=== Work to be completed ===
Only the line containing "Go to the CoS tab" and those after it, up to the end of the records below, are to be set down, exactly as written.

=== Data supplied ===
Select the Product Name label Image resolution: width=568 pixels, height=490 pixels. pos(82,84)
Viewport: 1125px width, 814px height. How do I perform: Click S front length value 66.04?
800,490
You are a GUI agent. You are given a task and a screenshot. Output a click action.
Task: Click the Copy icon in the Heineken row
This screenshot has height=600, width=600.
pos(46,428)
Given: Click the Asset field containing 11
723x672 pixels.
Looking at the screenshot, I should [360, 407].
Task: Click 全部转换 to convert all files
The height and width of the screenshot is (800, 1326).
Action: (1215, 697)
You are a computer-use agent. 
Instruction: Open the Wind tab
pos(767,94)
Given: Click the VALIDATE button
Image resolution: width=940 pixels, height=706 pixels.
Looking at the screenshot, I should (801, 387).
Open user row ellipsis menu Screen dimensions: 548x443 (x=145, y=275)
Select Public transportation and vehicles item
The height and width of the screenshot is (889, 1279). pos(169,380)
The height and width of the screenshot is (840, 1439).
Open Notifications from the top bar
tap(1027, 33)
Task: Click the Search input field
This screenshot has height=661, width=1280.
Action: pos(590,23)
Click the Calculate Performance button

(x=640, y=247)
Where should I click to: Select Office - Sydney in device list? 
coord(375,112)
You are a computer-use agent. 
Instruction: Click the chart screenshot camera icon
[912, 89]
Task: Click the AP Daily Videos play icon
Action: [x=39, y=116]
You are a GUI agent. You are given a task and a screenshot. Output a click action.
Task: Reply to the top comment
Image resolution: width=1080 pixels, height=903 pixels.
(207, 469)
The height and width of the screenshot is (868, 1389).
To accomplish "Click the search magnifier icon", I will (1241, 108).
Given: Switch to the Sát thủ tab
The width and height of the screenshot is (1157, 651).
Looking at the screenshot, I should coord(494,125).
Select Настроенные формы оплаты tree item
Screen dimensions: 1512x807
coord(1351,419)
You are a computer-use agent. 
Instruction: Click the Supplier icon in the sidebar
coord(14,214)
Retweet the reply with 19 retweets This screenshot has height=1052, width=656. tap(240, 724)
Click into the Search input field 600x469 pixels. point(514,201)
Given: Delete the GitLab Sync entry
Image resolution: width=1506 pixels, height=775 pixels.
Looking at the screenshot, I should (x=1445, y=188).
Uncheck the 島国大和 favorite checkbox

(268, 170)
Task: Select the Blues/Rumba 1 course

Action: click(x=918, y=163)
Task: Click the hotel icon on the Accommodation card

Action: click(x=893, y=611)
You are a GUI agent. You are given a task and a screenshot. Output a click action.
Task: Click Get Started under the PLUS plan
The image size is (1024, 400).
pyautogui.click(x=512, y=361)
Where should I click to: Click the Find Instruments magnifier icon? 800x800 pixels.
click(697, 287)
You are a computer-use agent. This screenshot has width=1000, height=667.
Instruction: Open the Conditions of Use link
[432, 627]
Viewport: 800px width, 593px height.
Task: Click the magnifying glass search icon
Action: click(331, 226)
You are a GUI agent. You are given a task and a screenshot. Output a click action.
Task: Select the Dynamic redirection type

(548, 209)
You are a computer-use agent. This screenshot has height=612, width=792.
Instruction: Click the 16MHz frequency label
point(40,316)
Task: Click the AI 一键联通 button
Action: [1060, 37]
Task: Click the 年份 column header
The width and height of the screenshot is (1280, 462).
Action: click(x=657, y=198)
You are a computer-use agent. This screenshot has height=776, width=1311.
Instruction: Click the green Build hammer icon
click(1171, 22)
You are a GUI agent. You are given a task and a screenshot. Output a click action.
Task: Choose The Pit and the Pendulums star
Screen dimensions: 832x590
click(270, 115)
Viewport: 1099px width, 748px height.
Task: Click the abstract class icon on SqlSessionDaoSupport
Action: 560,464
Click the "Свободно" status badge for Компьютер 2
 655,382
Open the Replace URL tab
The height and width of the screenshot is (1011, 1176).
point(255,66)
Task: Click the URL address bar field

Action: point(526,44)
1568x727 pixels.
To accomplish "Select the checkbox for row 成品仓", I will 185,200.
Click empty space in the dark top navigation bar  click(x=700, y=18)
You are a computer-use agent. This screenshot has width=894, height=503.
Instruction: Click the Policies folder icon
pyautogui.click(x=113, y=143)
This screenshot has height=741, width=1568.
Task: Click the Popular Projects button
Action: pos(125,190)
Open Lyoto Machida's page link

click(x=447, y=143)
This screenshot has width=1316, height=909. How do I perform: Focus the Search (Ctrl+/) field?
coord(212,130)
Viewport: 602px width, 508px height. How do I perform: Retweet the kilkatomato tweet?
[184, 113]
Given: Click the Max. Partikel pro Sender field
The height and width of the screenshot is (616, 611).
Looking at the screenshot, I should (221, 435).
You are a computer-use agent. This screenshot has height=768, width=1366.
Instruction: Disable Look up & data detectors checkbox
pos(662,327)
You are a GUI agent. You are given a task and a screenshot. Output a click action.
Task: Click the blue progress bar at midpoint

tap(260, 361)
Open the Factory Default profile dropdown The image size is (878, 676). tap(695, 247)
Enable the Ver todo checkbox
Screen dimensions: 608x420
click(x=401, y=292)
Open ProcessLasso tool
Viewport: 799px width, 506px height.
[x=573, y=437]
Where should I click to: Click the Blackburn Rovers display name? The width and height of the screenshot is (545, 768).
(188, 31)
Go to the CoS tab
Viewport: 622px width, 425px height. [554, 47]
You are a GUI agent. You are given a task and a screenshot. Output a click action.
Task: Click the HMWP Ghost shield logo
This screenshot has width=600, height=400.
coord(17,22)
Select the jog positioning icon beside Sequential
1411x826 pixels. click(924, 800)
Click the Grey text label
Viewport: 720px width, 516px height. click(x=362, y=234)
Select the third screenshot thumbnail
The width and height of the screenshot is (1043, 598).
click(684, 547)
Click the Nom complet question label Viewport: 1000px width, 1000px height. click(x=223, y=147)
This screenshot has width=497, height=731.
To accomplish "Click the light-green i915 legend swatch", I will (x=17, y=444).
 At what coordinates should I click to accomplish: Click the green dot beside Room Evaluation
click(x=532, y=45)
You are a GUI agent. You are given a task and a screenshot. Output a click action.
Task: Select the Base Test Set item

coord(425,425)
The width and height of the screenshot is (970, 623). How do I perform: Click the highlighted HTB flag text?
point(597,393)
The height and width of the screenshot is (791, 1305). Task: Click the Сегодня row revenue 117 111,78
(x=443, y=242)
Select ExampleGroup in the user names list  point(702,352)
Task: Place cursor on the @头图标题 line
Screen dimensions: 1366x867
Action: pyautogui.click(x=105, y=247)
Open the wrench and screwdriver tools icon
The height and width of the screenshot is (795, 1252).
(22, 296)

=== Exercise response ===
Go to the CoS tab
Viewport: 622px width, 425px height. [554, 47]
You are a GUI agent. You are given a task and a screenshot. Output a click action.
Task: Click the HMWP Ghost shield logo
This screenshot has width=600, height=400.
coord(17,22)
Select the jog positioning icon beside Sequential
1411x826 pixels. click(924, 800)
Click the Grey text label
Viewport: 720px width, 516px height. click(x=362, y=234)
Select the third screenshot thumbnail
The width and height of the screenshot is (1043, 598).
click(684, 547)
Click the Nom complet question label Viewport: 1000px width, 1000px height. click(x=223, y=147)
This screenshot has width=497, height=731.
To accomplish "Click the light-green i915 legend swatch", I will (x=17, y=444).
 At what coordinates should I click to accomplish: Click the green dot beside Room Evaluation
click(x=532, y=45)
You are a GUI agent. You are given a task and a screenshot. Output a click action.
Task: Select the Base Test Set item

coord(425,425)
The width and height of the screenshot is (970, 623). How do I perform: Click the highlighted HTB flag text?
point(597,393)
The height and width of the screenshot is (791, 1305). Task: Click the Сегодня row revenue 117 111,78
(x=443, y=242)
Select ExampleGroup in the user names list  point(702,352)
Task: Place cursor on the @头图标题 line
Screen dimensions: 1366x867
Action: pyautogui.click(x=105, y=247)
Open the wrench and screwdriver tools icon
The height and width of the screenshot is (795, 1252).
(22, 296)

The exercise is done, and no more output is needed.